### INSTRUCTIONS TO FOLLOW
Where a line in the records holds "agent", count it once; return only the final number.
☆ ☆ ☆ ☆
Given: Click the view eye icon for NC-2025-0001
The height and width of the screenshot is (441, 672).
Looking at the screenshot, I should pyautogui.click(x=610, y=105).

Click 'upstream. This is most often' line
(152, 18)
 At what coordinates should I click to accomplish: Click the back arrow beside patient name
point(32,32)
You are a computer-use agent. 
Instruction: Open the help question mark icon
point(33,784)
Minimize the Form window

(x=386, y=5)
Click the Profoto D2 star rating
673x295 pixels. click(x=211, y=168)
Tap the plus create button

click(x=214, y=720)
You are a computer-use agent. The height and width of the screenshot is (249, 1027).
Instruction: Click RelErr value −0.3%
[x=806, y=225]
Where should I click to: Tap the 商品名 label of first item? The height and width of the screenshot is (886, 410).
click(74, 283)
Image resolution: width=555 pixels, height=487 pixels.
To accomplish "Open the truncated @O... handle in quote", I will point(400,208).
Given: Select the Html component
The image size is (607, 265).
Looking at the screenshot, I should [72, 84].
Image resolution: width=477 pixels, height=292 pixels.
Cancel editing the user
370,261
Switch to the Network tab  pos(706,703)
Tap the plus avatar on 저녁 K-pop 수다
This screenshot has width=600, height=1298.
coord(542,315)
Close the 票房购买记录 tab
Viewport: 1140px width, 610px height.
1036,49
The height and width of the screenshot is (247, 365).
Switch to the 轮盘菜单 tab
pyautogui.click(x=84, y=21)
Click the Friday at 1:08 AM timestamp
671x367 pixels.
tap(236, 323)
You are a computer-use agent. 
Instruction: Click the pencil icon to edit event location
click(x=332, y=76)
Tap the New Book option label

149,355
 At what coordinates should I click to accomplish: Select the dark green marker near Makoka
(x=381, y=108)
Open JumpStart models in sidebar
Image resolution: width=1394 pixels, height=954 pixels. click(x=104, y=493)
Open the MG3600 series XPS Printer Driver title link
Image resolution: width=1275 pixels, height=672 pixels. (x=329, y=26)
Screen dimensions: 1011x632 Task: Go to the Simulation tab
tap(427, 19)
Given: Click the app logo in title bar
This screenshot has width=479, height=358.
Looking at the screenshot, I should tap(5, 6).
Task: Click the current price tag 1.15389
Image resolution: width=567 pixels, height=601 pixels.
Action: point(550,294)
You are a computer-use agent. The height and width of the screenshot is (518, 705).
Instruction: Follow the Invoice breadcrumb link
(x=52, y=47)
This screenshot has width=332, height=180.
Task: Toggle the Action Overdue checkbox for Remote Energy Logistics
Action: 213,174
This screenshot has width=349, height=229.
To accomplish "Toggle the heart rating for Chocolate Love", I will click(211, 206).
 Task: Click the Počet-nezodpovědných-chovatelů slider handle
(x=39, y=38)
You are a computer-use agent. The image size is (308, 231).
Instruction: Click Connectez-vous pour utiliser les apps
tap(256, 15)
☆ ☆ ☆ ☆
### RESPONSE
5